To execute a scorpion position in cheerleading, you must stand on one leg, grab the foot of your other leg, extend it behind your head so it curves upward, and finally switch hands so your opposite hand grabs your opposite foot. It is a very difficult move that requires extremely flexibility of the back and other muscles. To improve or master your scorpion, stretch two to five times per day. Master the move and balance for several minutes on the ground prior to attempting it in the air. Stop if you feel any pain or discomfort.
Video of the Day
Start this stretch lying on the ground with your knees bent and feet flat. Your arms should be bent overhead with your hands flat on the ground. Push up into a back bend position. Place your feet together and straighten your legs, pressing your body weight toward your shoulders and further stretching your shoulders back. Next separate the feet and bring them as close to your hands as possible, increasing the arch in your back.

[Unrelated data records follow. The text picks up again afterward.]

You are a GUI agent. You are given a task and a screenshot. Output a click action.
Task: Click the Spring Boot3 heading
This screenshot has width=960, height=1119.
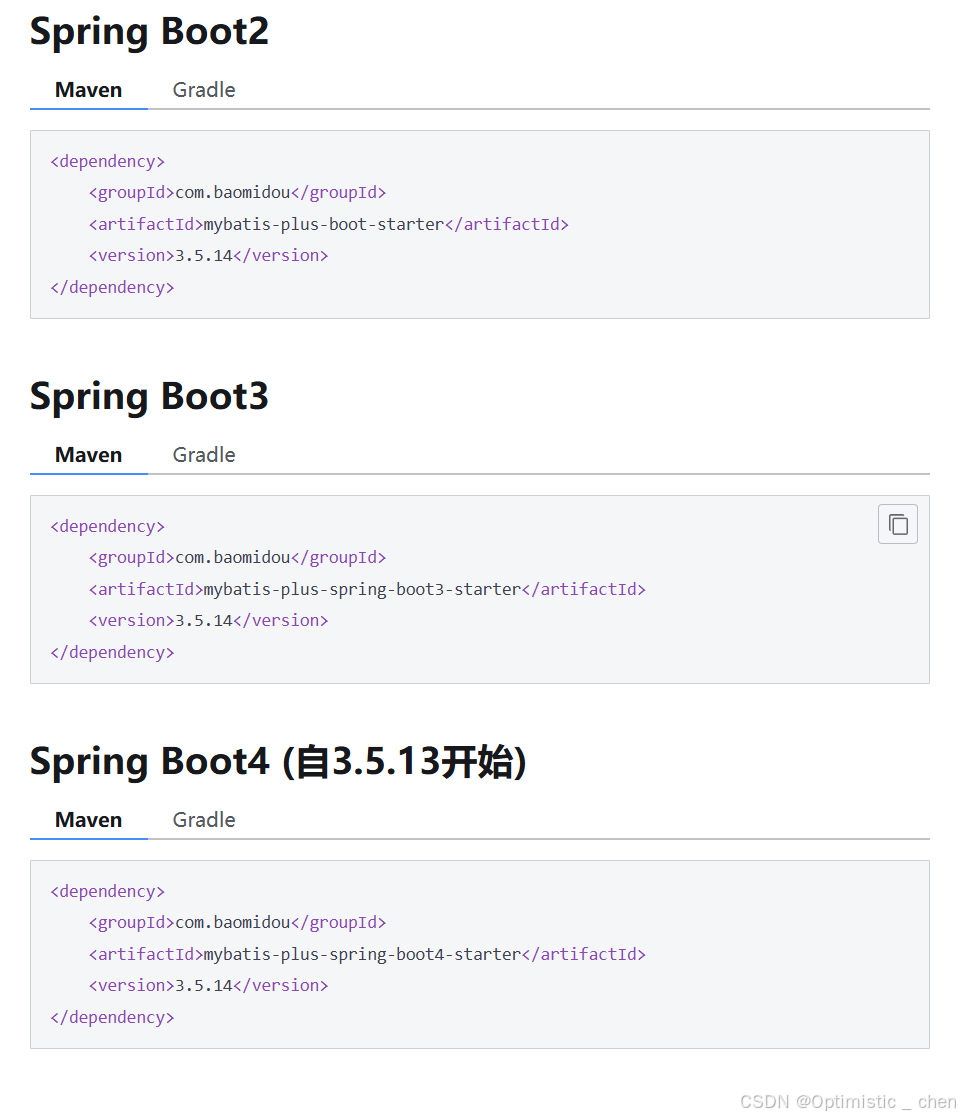(x=148, y=396)
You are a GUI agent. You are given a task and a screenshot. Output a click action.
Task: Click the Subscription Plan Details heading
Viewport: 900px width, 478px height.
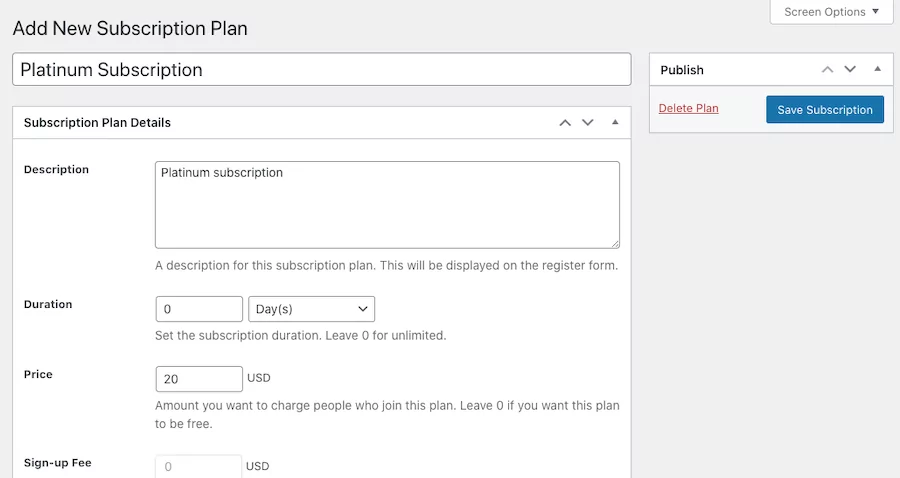[x=97, y=123]
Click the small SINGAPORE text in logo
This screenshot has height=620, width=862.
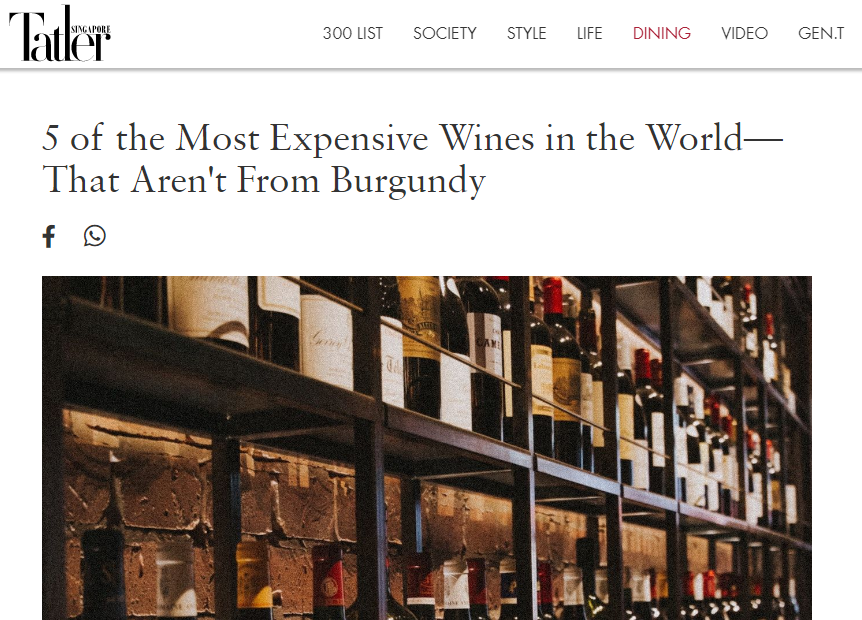pyautogui.click(x=91, y=29)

Start this stretch in a split position. Arch your back toward your back leg. Bend the back knee, lifting the foot off the ground. Grab hold of the back foot with the opposite arm. Place your free arm on the ground next to you for support. Hold this position. If necessary for balance and stability, bend the front leg toward your body, placing the outside of the leg flat against the ground.
A stunt strap — a nylon strap with loops at both ends — allows you to stretch in a scorpion position while developing balance. Stand on one leg and loop your other foot through one end of the stunt strap. Grab the other end of the strap with both hands and pull your back foot up and toward your head. Walk your hands down the strap closer and closer to the foot you are pulling up. Hold for several minutes.
Stretch Other Muscles
Do not neglect other muscles involved in executing a scorpion. You may be unable to properly perform your scorpion because of tightness in your hip flexors or quadriceps. Stretch these muscles by lying on your side. Bend your top log and pull that foot in toward your rear end. At the same time, allow your knee to point behind you a little, increasing the stretch in your hip flexors and quadriceps. Roll over and stretch the other leg.